(The records Opens)

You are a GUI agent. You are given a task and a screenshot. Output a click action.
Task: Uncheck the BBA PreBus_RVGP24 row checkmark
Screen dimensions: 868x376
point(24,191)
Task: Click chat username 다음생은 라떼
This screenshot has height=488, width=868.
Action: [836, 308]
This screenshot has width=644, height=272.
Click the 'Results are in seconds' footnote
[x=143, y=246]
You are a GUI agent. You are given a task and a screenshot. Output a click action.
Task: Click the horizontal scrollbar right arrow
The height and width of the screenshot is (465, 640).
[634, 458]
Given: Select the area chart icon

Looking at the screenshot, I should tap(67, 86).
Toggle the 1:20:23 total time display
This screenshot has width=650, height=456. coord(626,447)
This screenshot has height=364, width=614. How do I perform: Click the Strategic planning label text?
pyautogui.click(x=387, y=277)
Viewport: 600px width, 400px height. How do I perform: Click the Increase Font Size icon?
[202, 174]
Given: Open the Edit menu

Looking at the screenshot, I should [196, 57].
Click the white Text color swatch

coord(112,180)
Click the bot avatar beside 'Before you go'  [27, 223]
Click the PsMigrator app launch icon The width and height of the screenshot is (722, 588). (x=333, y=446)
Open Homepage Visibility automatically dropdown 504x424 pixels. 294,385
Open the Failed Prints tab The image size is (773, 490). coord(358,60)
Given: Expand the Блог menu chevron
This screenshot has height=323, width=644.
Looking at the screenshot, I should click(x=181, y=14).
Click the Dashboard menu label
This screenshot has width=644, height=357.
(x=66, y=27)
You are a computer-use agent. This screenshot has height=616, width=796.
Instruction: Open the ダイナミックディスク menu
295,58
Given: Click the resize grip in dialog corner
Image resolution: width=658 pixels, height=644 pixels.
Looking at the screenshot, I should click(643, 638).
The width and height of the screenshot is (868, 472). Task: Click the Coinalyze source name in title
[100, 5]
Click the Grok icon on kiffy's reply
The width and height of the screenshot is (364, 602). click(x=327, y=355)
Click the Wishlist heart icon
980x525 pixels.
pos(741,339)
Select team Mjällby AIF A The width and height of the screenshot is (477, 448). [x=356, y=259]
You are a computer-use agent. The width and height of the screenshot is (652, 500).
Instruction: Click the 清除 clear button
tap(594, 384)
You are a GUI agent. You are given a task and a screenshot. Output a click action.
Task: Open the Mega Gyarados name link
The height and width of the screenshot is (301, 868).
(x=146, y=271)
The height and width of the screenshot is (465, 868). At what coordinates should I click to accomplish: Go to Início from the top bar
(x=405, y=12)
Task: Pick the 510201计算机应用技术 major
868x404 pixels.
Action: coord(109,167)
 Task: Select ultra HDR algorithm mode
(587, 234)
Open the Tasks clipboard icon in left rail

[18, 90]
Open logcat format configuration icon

(The records Closes)

- **What to do**: Which lines above run from the one containing "This screenshot has height=488, width=868." down to the one containing "Task: Click the horizontal"? Repeat exactly those, both ends included, and nothing else.

- **Exercise output**:
This screenshot has height=488, width=868.
Action: [836, 308]
This screenshot has width=644, height=272.
Click the 'Results are in seconds' footnote
[x=143, y=246]
You are a GUI agent. You are given a task and a screenshot. Output a click action.
Task: Click the horizontal scrollbar right arrow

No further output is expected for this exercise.